Mechanism behind the outlier performance on the Bitcoin hash rate question

Determine the causal mechanism that explains the anomalous outperformance of the biased GPT-4-Turbo augmentation on Forecasting Question 3, which asked for Bitcoin's network hash rate per second (in TH/s) on December 31, 2023, relative to both the superforecasting GPT-4-Turbo augmentation and the control condition.

Background

In exploratory analyses, the authors observed that removing Question 3 (the Bitcoin network hash rate forecast) changed the overall pattern of results: the superforecasting LLM augmentation then outperformed the biased augmentation. With Question 3 included, the biased augmentation condition exhibited significantly higher accuracy, which the authors attribute to participants in that condition making much higher forecasts, possibly reflecting confusion about the target metric.

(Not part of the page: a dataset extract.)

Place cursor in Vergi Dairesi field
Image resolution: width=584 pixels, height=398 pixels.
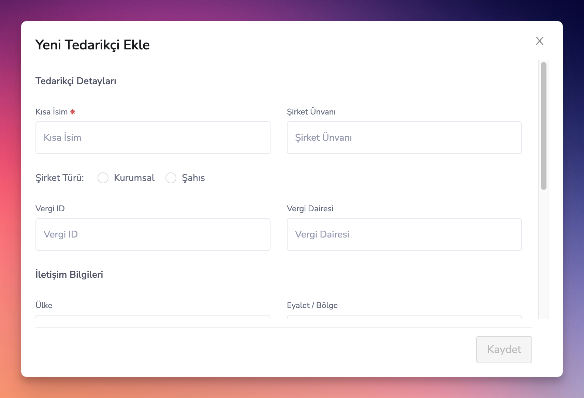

The authors note suggestive evidence of misunderstanding around Question 3, including that the median prediction in the biased augmentation was five orders of magnitude higher and that participants in the biased augmentation were at least twice less likely to provide hash rate forecasts that looked like forecasts of the Bitcoin USD spot price. However, they explicitly state they are unsure of the exact mechanism behind this anomaly.

References

While we remain unsure what exactly the mechanism behind this finding is, we argue that given the fact of this anomaly on our results, the exploratory analyses present a plausible approach to understanding our data, suggesting that superforecasting LLM augmentation improves significantly upon the control, while also finding that the biased LLM augmentation similarly improves upon the control while underperforming the more targeted superforecasting prompt.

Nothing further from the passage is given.